GTDB-Tk uses the GTDB taxonomy (https://gtdb.ecogenomic.org/). This taxonomy is similar, but not identical to NCBI and Silva. In many cases the GTDB taxonomy more strictly follows the nomenclatural rules for rank suffixes which is why there is Nitrospirota instead of Nitrospirae.

GTDB-Tk reaches the memory limit / pplacer crashes

The host may report that GTDB-Tk has exceeded the memory requirements due to how pplacer is implemented. Briefly, this is only the reported value and is not true for how much memory is actually in use.

When pplacer runs, it goes through several steps notable detailed below:

  1. pplacer requests an uninitialised chunk of memory from the host (say, 150 GB).

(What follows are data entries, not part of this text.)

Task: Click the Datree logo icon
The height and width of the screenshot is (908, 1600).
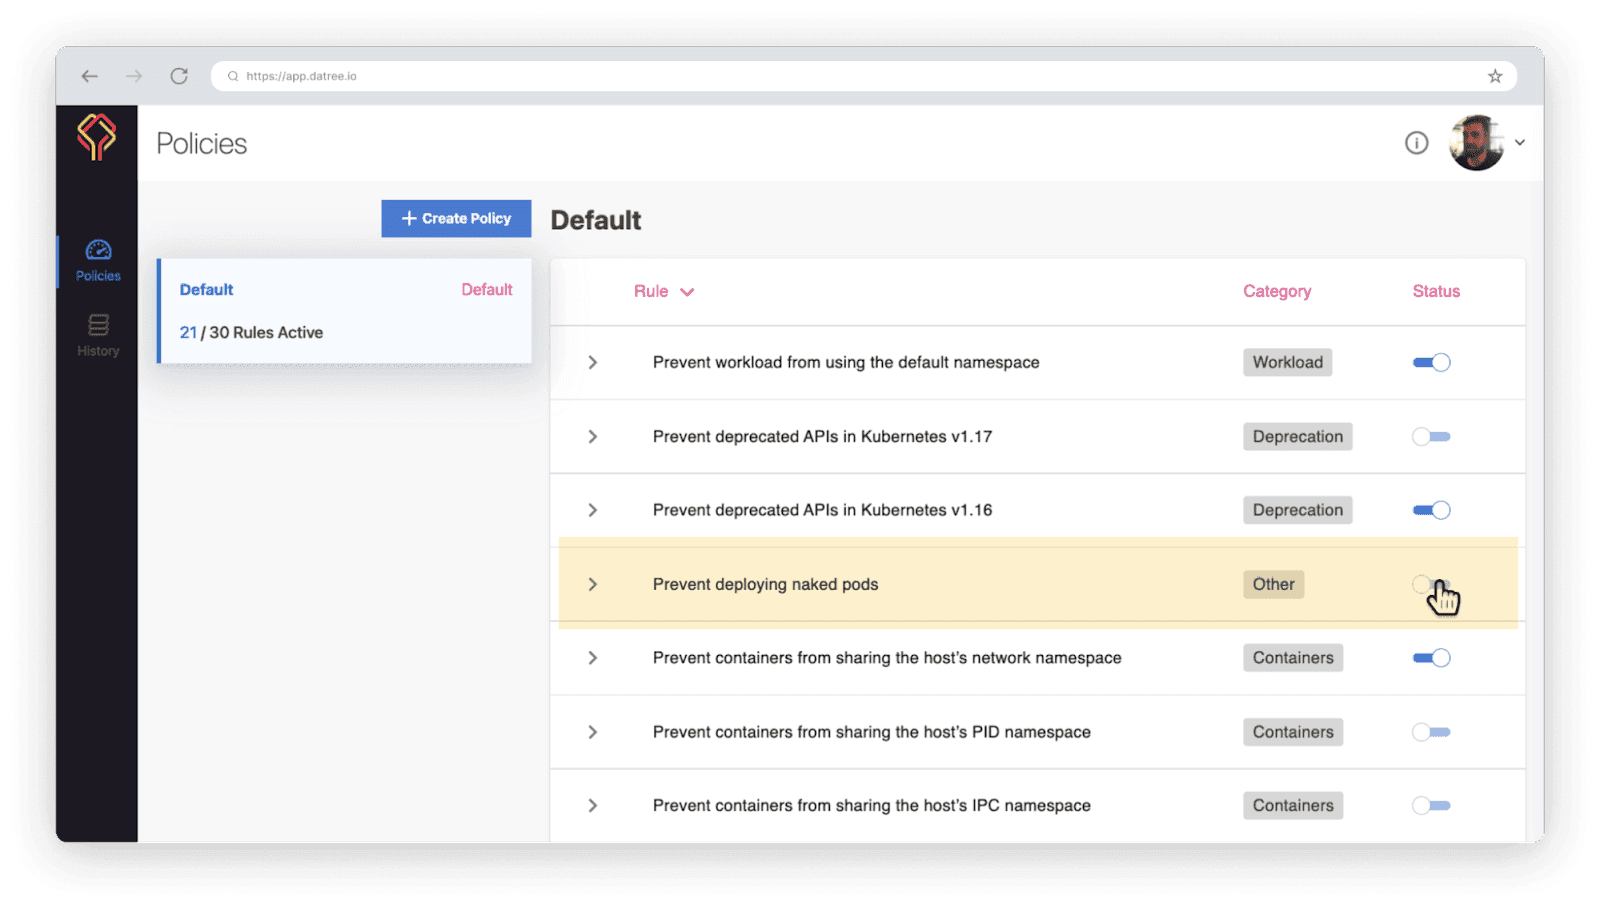Action: coord(97,137)
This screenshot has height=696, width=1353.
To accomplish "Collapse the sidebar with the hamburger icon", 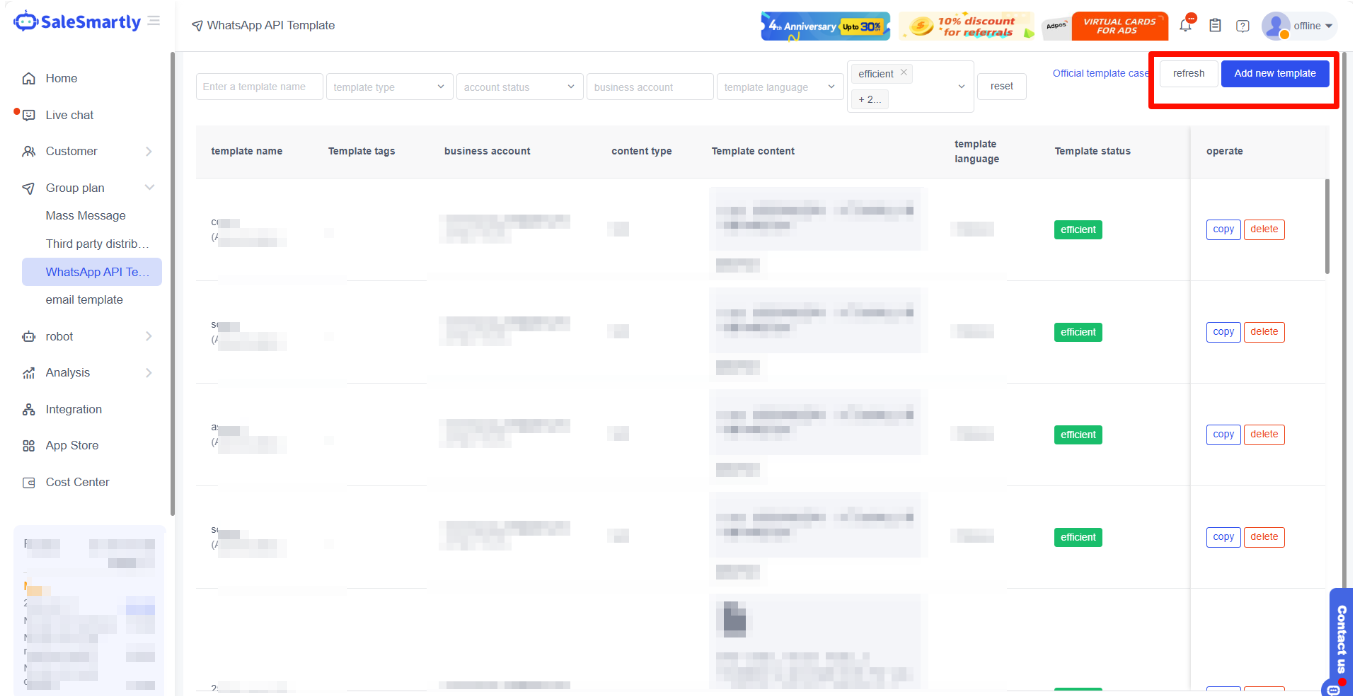I will tap(153, 21).
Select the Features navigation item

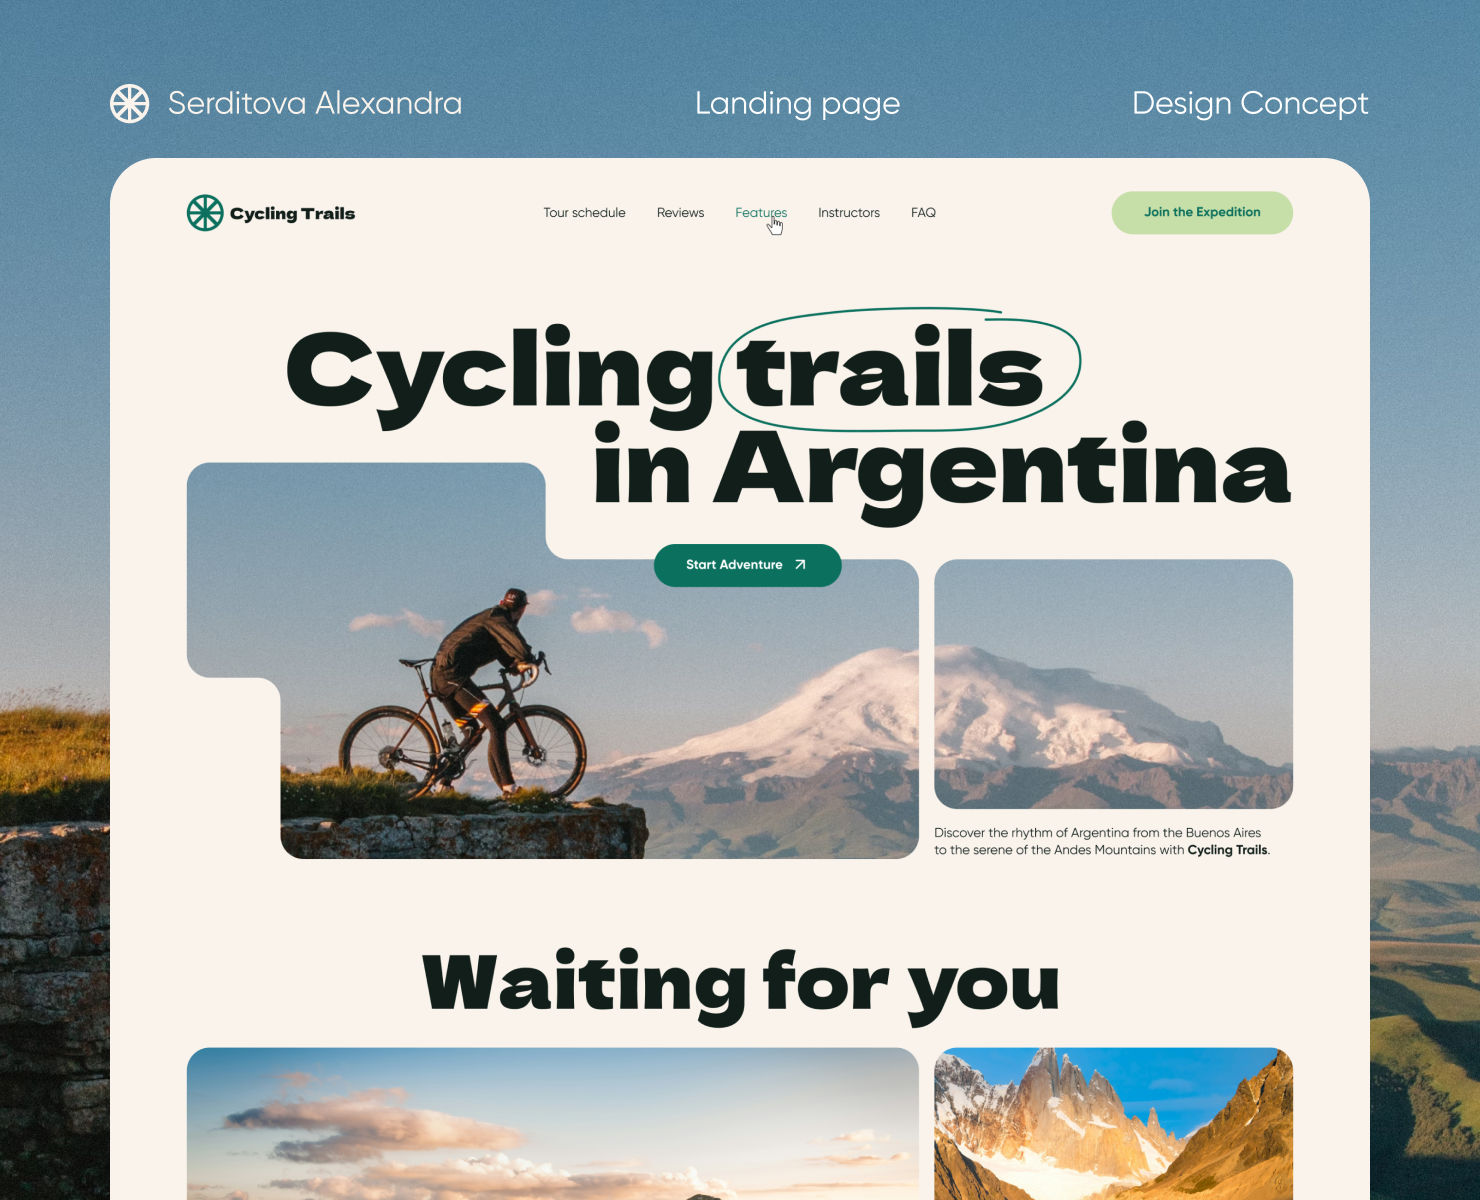761,213
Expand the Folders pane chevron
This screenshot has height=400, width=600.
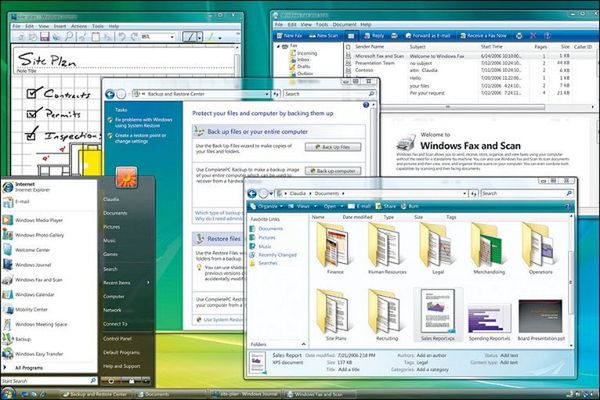303,344
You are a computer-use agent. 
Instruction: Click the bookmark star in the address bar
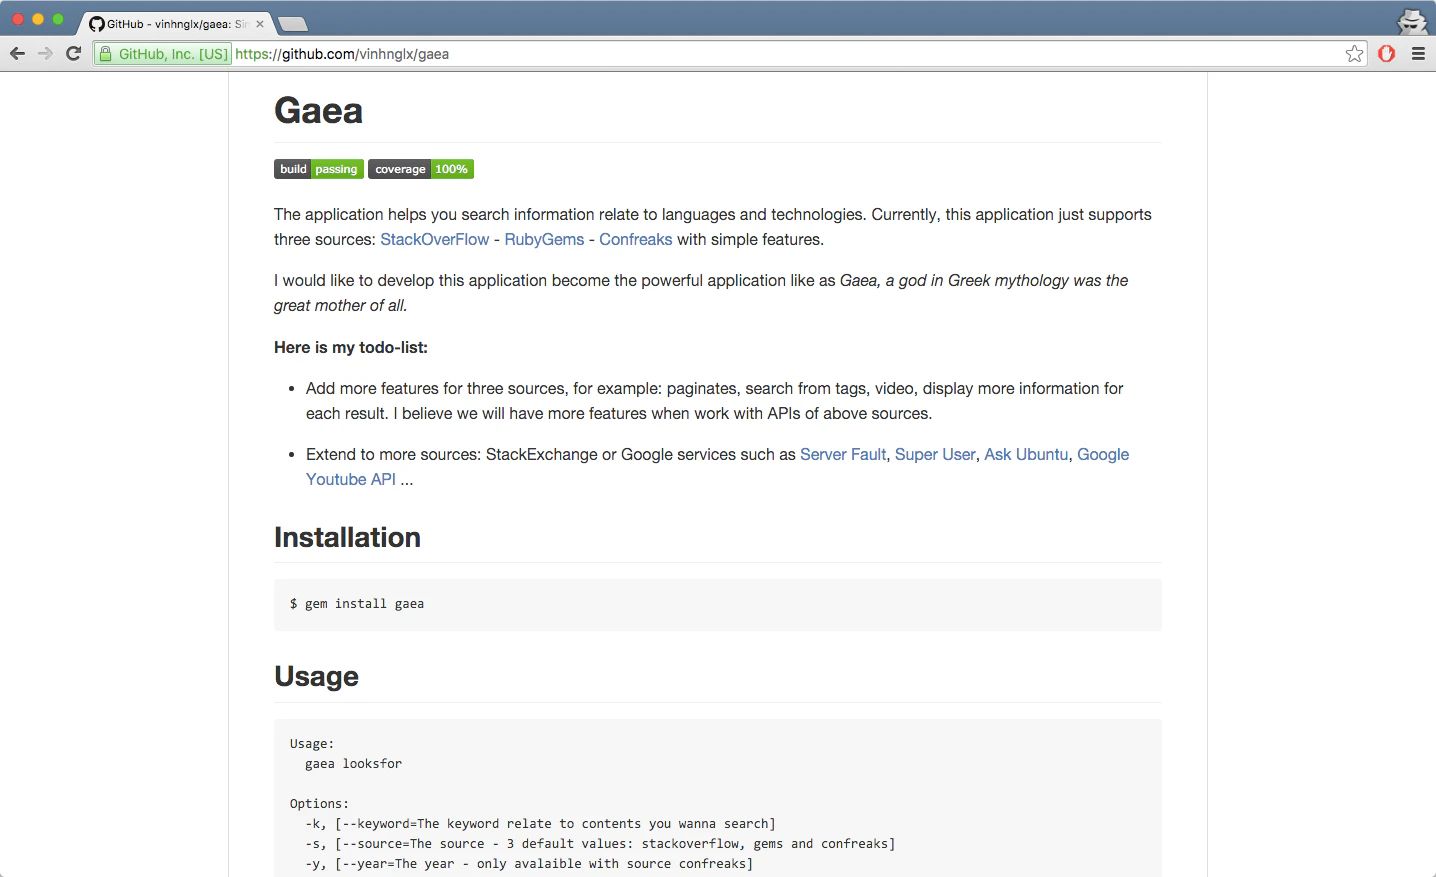1354,54
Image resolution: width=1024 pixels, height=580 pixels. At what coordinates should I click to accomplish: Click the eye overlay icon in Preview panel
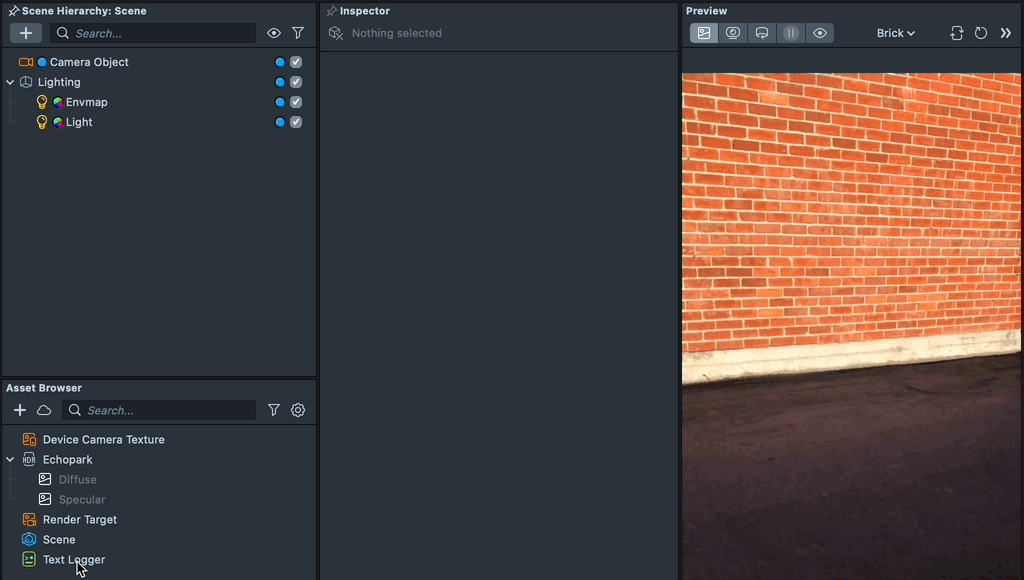tap(820, 33)
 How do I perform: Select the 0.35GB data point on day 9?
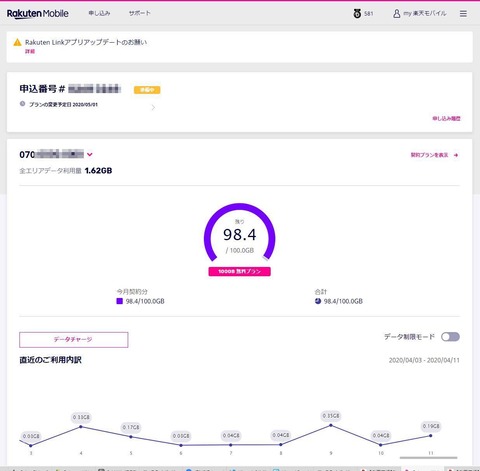[331, 425]
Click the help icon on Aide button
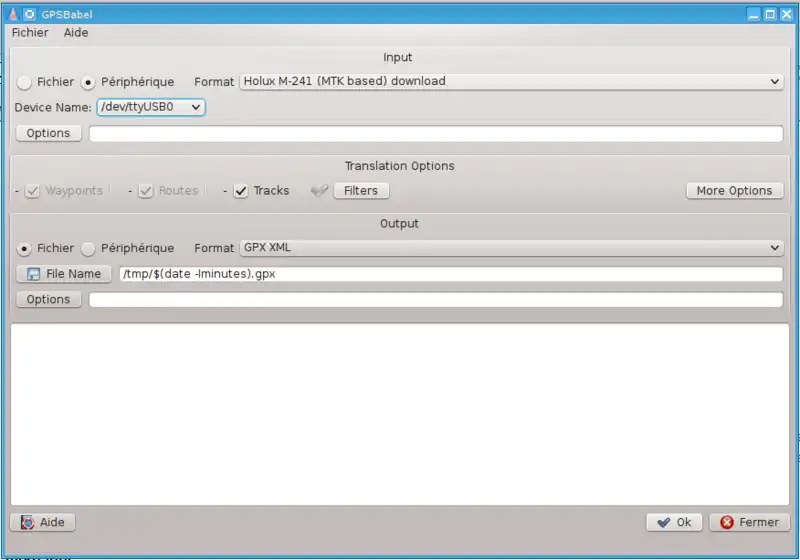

    • VIRT = 150 GB [virtual memory memory, i.e. the amount of memory mapped]

    • RES ~= 0 GB [amount of memory physically in use]

  2. pplacer starts caching information to that chunk of memory

    • VIRT = 150 GB

    • RES -> 150 GB (slowly increases to 150 GB as caching information is written)


    If pplacer crashes here, you likely don’t have enough free memory on the server.

  3. pplacer starts placing genomes into the tree

    1. the main pplacer thread forks for each --pplacer_cpus or --cpus (if not specified).


      This means that a new thread will appear using the same amount of memory as the parent (150 GB). Due to how copy-on-write is implemented, this is the same memory space and is not using any additional physical memory.

      Therefore, the host will report pplacer using a total of PARENT_MEMORY * (N_CHILDREN + 1) GB.

    2. each worker will only read from the memory space and exit once the queue of query genomes is depleted.

For example, running GTDB-Tk with on the bacterial tree (requires 150 GB of memory) with 1 CPU will require 150 GB of physical memory, but the host will report 300 GB of memory in use.

Using the --scratch_dir parameter and --pplacer_cpus 1 may help.

Validating species assignments with average nucleotide identity

GTDB-Tk uses FastANI to estimate the ANI between genomes. We recommend you have FastANI >= 1.32 as this version introduces a fix that makes the results deterministic. A query genome is only classified as belonging to the same species as a reference genome if the ANI between the genomes is within the species ANI circumscription radius (typically, 95%) and the alignment fraction (AF) is >=0.5. In some circumstances, the phylogenetic placement of a query genome may not support the species assignment. GTDB r207 strictly uses ANI to circumscribe species and GTDB-Tk follows this methodology. The species-specific ANI circumscription radii are available from the GTDB website.